Stored items:
__________
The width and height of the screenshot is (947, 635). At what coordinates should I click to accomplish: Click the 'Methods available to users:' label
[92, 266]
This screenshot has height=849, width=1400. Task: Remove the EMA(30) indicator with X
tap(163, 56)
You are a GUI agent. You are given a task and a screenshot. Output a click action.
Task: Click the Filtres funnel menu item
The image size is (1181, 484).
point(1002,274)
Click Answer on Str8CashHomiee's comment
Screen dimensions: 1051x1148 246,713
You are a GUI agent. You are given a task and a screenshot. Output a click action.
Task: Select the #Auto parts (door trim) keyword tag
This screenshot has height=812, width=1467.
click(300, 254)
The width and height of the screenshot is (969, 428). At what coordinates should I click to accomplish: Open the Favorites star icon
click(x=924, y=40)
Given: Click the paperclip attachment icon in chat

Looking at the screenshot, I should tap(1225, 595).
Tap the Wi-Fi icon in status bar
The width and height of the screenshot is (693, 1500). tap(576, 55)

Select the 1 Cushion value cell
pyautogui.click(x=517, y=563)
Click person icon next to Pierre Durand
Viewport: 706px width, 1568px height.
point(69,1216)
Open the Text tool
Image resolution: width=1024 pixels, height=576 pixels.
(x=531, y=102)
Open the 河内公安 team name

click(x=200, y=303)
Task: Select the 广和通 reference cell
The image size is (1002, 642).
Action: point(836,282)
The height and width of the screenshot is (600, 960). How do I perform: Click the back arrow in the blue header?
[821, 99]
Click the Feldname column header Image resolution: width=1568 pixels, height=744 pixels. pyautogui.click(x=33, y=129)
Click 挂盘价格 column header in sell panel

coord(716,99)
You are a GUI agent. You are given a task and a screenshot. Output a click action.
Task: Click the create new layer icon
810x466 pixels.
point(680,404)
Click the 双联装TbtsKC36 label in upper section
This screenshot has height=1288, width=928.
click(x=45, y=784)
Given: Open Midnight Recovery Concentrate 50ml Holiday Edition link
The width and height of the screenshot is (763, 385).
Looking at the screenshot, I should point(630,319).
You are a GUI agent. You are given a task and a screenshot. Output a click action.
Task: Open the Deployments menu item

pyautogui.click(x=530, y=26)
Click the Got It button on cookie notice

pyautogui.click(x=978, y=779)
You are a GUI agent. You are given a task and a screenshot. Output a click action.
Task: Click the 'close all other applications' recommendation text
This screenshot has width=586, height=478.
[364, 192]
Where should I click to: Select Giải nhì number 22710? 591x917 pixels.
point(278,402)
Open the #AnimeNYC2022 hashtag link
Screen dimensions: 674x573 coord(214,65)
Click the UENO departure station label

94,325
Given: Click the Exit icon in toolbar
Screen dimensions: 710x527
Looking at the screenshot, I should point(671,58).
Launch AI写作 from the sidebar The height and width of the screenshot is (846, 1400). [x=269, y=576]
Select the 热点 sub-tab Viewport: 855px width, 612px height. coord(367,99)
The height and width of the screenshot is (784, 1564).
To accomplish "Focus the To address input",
__________
**DIRECTIONS:** Nothing but the lines from the one containing "Select the 热点" through the end of the entries belongs in the answer; repeat them exactly.

**RESPONSE TO THE EXERCISE:**
Select the 热点 sub-tab Viewport: 855px width, 612px height. coord(367,99)
The height and width of the screenshot is (784, 1564).
To accomplish "Focus the To address input",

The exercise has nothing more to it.